• 4 min read

How do I discover who owns a boundary fence, wall or hedge?

How do I discover who owns a boundary fence, wall or hedge?

Identifying the location and ownership of boundaries is notoriously tricky business, and always required an in-depth investigation of the available evidence.

Checking your property’s title deeds should be the first port of call.

Unless formally determined and registered with the Land Registry, the boundary lines shown on your title plan will be “general boundaries” only. This means that it shows the general position of the boundary and cannot be relied on as a precise plan. In some cases where the property is very large, the boundary line marked on a title plan could be the equivalent of several metres on the ground!

The wording of the deeds may indicate the position or responsibility for the boundary in more detail. The deeds may also show a scale plan or specific ‘T’ or ‘H’ marks on the plan – which we explore in further detail below.

However, whilst checking the deeds remains the first port of call, this is still not conclusive. Fences blow down, new physical features can be formed, and neighbours may reach specific agreements between themselves. Considering all the available evidence is always important.

Another aspect to consider is whether there is a specific agreement between neighbours, or any extrinsic evidence suggesting ownership such as how the boundary feature has been maintained historically.

Does my neighbour have to maintain a fence?

On private land it is the landowner’s responsibility to fence their livestock in (Animals Act 1971). However, this is not the same as proof as to the location of the boundary or ownership of the boundary feature, though it may be a starting point for your investigation.

Otherwise, unless there is a specific obligation within the deeds, there is no such duty on a neighbour to fence their land from yours, and if they want to allow any current fence to fall into disrepair, they can, so long as it does not fall onto your land. In modern estates, it is more common for the deeds to contain express covenants saying property owners must maintain a fence but without this, there is no common duty.

The significance of ‘T’ and ‘H’ Marks

As previously mentioned, there are instances when marks on the properties title deeds can provide insight into the ownership, responsibility for maintenance, or repair of a boundary feature.

These marks are most commonly ‘T’ marks, where the ‘T’ is drawn on the land of the party owning the boundary feature, with the base of the ‘T’ touching the line representing the feature.
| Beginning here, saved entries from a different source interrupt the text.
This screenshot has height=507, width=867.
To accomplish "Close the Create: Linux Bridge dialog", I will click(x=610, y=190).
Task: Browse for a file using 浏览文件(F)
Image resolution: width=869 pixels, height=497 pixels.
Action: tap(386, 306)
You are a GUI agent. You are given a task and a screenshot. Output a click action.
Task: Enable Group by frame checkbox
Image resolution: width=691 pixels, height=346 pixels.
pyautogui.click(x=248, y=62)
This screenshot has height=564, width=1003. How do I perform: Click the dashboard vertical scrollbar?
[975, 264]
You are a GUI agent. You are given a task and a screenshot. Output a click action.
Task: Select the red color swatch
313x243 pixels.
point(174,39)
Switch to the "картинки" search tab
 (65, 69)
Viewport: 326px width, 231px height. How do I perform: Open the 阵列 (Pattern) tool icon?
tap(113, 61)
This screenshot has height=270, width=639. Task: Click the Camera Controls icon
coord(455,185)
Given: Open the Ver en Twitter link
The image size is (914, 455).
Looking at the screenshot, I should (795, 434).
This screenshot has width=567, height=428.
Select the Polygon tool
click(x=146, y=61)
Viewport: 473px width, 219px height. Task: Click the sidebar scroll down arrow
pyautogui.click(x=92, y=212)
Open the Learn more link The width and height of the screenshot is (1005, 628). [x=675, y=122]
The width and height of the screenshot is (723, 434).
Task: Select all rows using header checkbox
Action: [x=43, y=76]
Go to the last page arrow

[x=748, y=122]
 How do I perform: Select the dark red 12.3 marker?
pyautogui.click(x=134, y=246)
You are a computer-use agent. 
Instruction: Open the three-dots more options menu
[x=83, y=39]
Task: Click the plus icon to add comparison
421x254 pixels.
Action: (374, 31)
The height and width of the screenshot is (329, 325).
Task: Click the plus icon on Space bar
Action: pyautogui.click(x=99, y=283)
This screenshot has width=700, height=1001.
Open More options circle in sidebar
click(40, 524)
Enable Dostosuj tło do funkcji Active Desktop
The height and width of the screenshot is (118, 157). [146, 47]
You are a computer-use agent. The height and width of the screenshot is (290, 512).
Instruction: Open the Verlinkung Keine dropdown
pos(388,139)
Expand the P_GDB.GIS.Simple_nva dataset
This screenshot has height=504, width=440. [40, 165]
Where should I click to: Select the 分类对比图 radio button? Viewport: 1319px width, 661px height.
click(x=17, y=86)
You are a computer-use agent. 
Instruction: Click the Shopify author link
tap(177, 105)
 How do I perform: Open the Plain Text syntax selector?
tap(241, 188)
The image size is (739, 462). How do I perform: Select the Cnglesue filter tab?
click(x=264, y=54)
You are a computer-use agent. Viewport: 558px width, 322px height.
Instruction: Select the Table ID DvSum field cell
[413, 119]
Many people will assume a ‘T’ mark confirms they own the boundary feature, for example the fence.  The presence of ‘H’ is also commonly assumed to signify a jointly shared ownership of a boundary feature.

Whilst this may be a starting point, there has been legal precedent established in the case Lanfear v Chandler that the inclusion of a ‘T’, ‘H’, or other marks does not in itself carry any special meaning, and no legal implications will be drawn unless the meaning is written in the deed itself.

The contents of the property deeds therefore remain essential starting points for establishing ownership of a boundary.

Hedges and Ditches

Where a hedge and a ditch, or a bank and ditch separate two properties, the ownership boundary is presumed to be along the opposite edge of the ditch from the hedge or bank.

The rebuttable presumption being that the ditch was dug after the boundary was drawn and that an owner digging a boundary ditch will normally dig it up to the very edge of their own land, and will pile the soil on to their own side of the ditch to avoid trespassing onto their neighbour’s land. They may then plant a hedge on the soil, leaving the ditch on its far side. However, both elements of the presumption can be rebutted with evidence. For example, this could occur if the ditch is proven to be natural rather than man-made, or if the construction of the ditch, bank, or hedge took place during a period when the lands on both sides were under shared ownership.

Obtaining a detailed history of how the boundary has been treated or maintained over the years is always important.


There are lots of different beliefs that the way a wall or fence is constructed can suggest who the owner is, for example ownership is always on the right or left when you look from the front of a property. However, there is no legal significance to this.

As such, caution is always advised when relying on any supposed boundary rules. A lot of these will be complete myths and even when it comes to legal presumptions, these will be rebuttable with evidence. As such, any assumptions should only be a starting point for your investigation and you must still consider the evidence on the deeds, on the physical boundary itself, and in the history of how the boundary has been treated.

Just Ask

A common-sense approach is always preferable when it comes to property matters. If the physical feature needs repair/maintenance and you cannot establish ownership or maintenance responsibilities for the property title deeds, then ask the neighbouring landowner how they would like to deal with the issue is often the most practical and cost-effective way of dealing with the issue.  However, if issues do arise, then obtaining legal advice at an early stage is always recommended.